When you reach the line with "For every named" in the listing below, transcribe it and each line after it up to and including the line with "Wage & Hour Developments (172, 867)", exactly and with nothing else.

§ **EXERCISE INPUT**:
++++++++

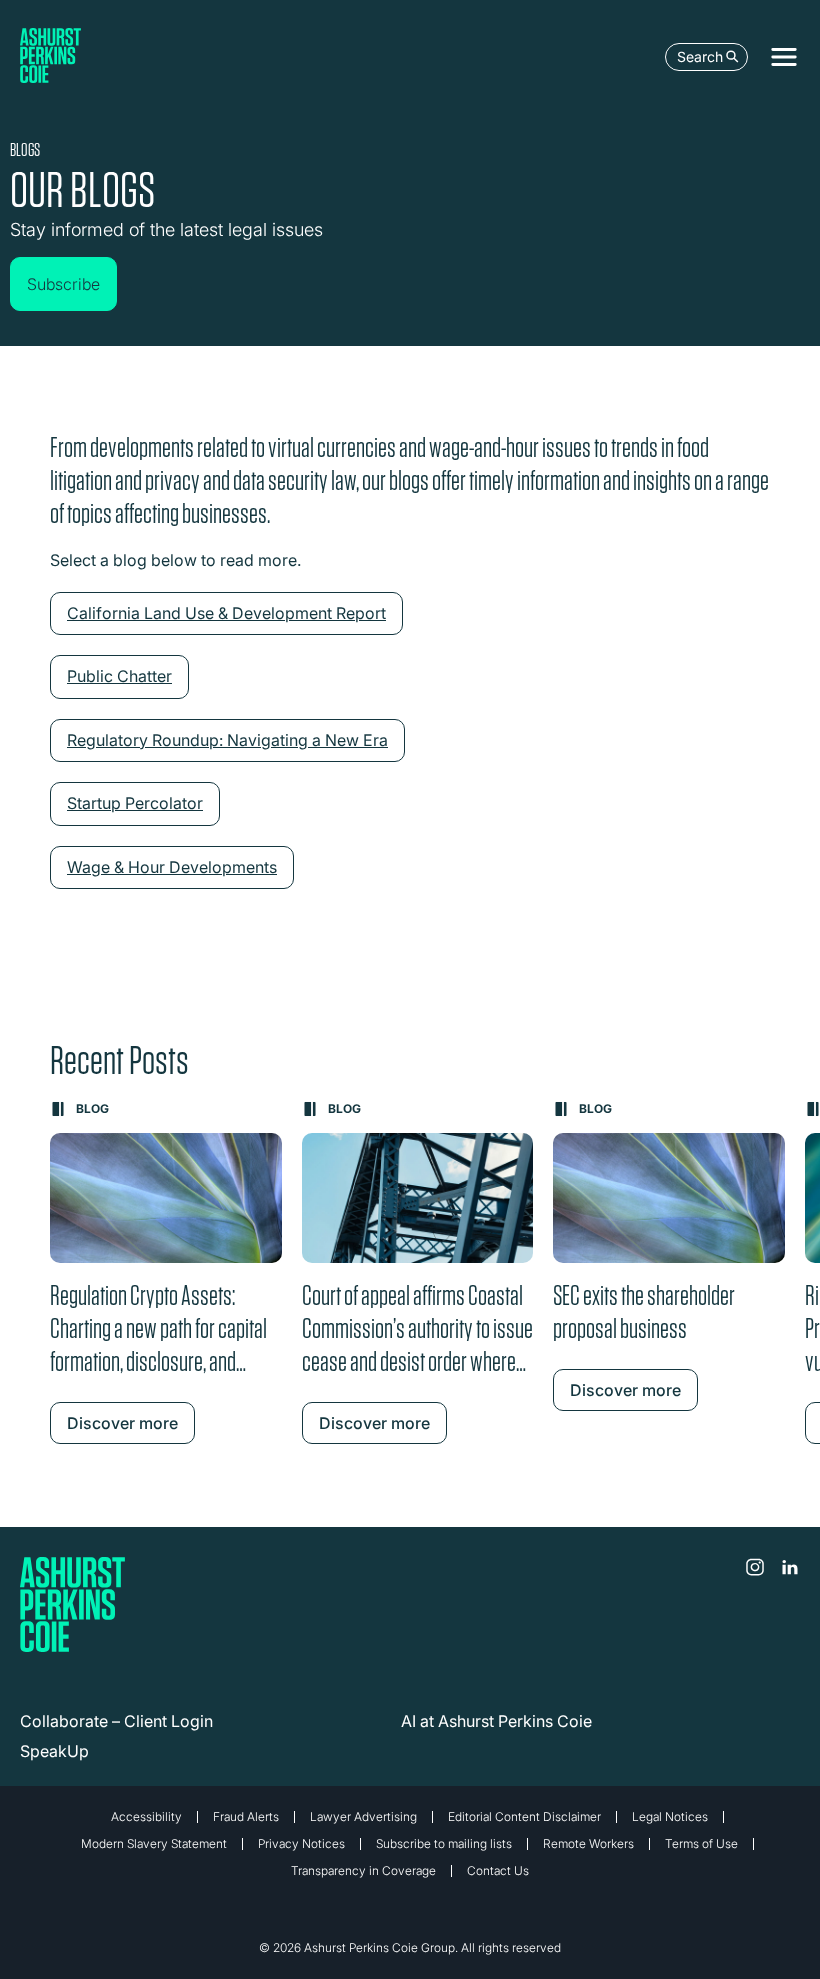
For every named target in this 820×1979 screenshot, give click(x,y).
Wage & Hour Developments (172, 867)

++++++++

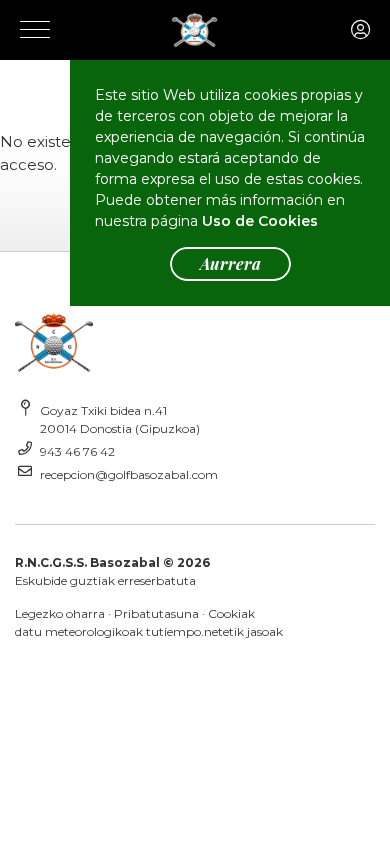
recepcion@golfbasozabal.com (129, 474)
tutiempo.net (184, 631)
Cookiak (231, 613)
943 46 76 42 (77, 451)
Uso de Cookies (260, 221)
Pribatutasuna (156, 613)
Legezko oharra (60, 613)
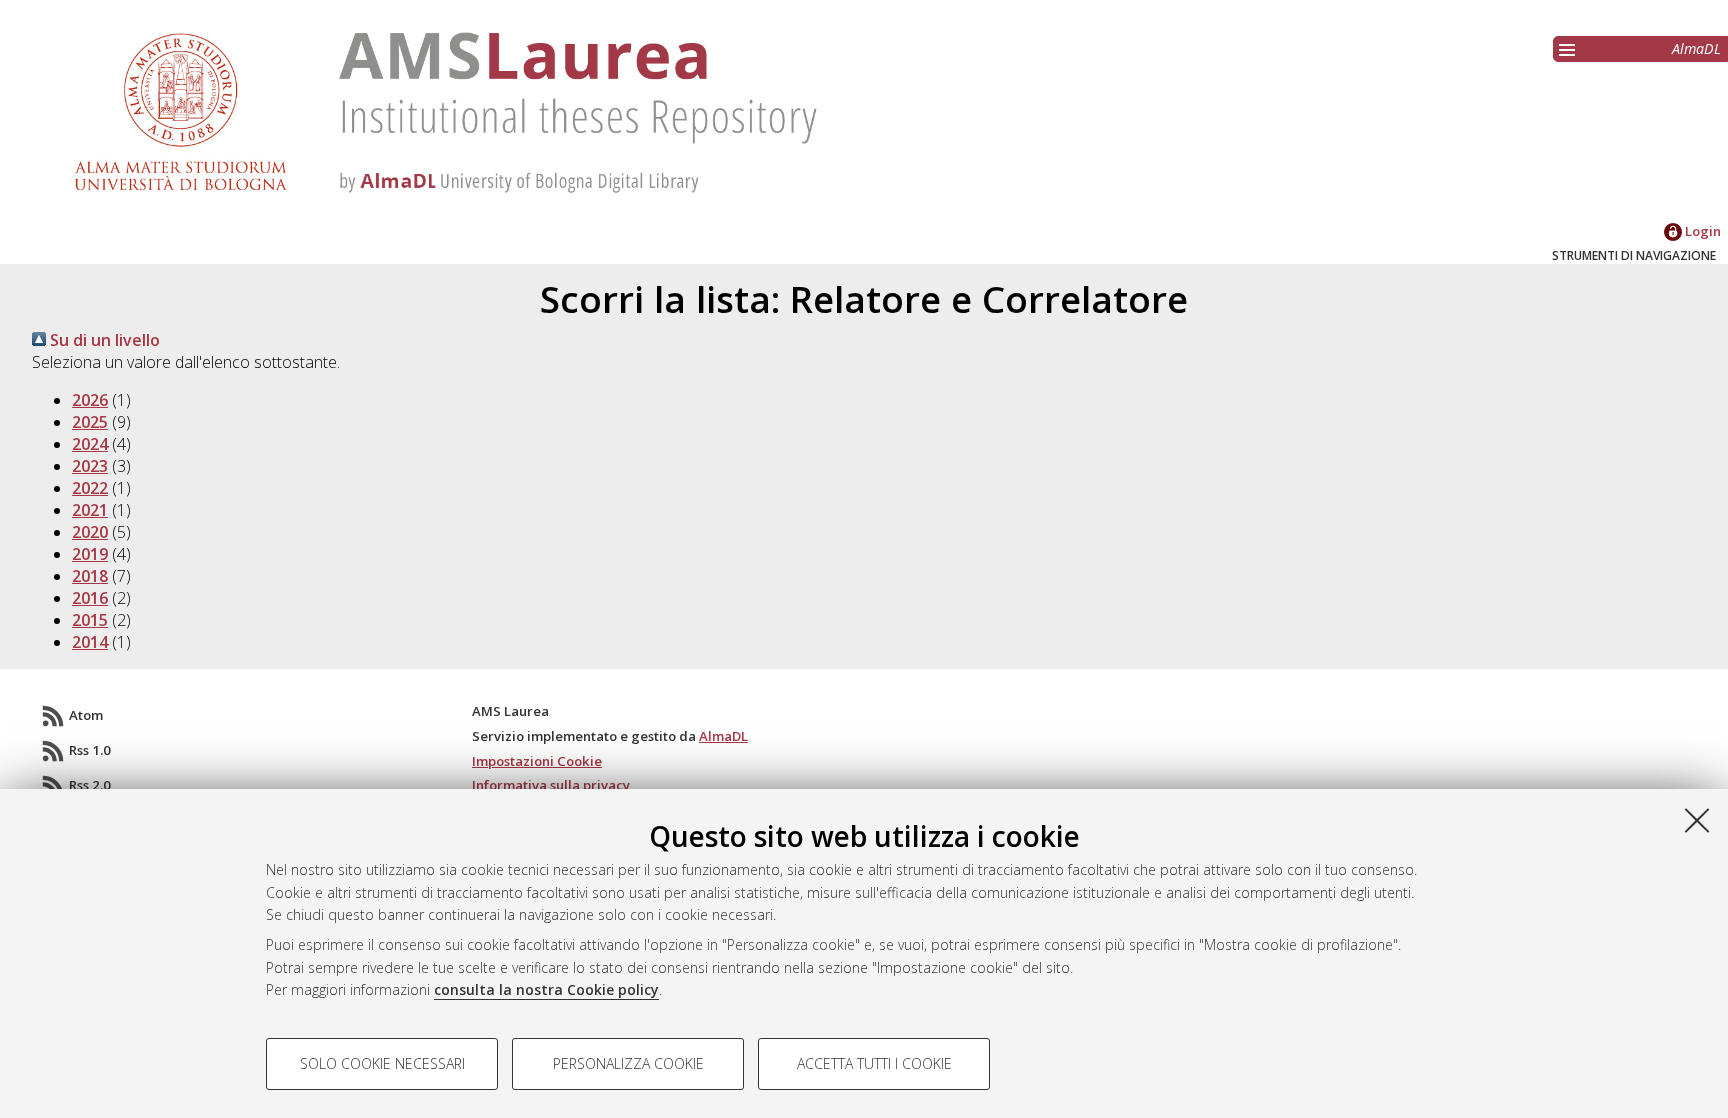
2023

++++++++

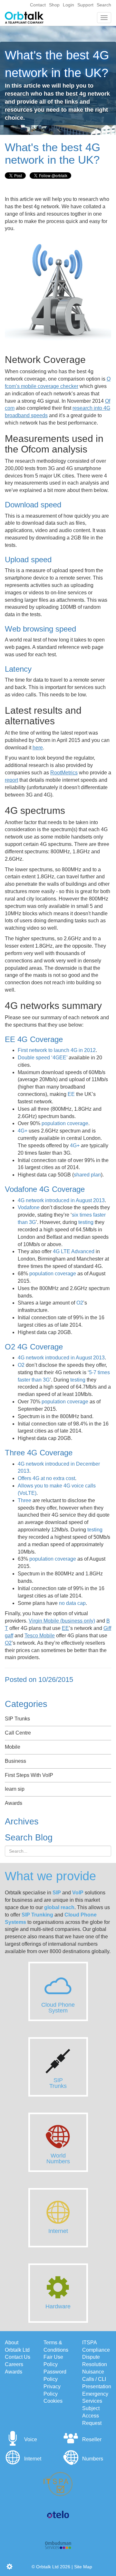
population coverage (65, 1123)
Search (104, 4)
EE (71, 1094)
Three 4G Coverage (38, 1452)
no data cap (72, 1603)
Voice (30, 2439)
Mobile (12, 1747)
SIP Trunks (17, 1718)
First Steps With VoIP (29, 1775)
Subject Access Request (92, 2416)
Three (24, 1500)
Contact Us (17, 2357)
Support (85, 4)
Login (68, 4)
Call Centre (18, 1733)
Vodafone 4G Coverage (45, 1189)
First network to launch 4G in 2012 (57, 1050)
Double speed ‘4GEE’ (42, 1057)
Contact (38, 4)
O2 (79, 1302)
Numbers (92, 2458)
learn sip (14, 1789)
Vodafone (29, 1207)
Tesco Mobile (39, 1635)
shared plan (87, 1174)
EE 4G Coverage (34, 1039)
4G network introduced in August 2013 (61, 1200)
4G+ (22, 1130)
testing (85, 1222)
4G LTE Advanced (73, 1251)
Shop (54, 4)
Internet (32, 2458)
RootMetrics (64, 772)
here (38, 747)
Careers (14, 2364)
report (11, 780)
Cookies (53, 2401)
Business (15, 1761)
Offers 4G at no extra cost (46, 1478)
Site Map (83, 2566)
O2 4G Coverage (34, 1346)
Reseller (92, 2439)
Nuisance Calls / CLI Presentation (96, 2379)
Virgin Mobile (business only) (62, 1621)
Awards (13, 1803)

++++++++

§ **OUTPUT OF THE EXERCISE**:
For every named target in this 820×1979 screenshot, give click(x,y).
Wage & Hour Developments (172, 867)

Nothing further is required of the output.